Kien Pham · fan car
Project 02 · engineering senior project · Concord Academy · 2026

The Evolving Venturi Effect in Formula 1: Modeling RC Fan Cars

In 1978 the Brabham BT46B won its only race by sucking itself onto the track, then was withdrawn. I recreated it at RC scale: a 3D-printed vacuum tray seals the underbody, a fan evacuates the air, and a U-tube manometer measures what the ground effect is actually worth.

~5 lb
static downforce ≈ car weight
+50%
avg speed, 90° corner
−10%
straight-line acceleration
The build

Seal the floor, evacuate the air

The vacuum tray is designed and 3D-printed to hug the chassis outline; skirts seal the gap to the ground, and the fan pulls air out from beneath the car. Lower pressure under the floor than above it: downforce without wings, at any speed, including zero.

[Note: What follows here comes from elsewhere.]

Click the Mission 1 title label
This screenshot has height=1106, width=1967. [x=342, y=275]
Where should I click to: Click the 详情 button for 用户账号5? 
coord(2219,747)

static test · U-tube manometer reads the underbody pressure drop
real-world drive test
Underside of the RC fan car showing the sealed vacuum tray
the sealed underbody tray
Fusion 360 model of the fan car floor with fan duct
Fusion 360 model of the fan car floor
The tradeoff

Faster on the corners, slower in the straights

Through static testing with a U-Tube manometer, the car was found to generate a downforce of ~5 lbs (equivalent to the car's weight itself). Real-world testing against an unmodified car showed a 10% drop in acceleration but a 50%+ increase in average speed through a 90-degree corner.

what the build taught

Manufacturing this vehicle strengthened my understanding of efficient CAD modelling, fluid dynamics, and real-world engineering tradeoffs.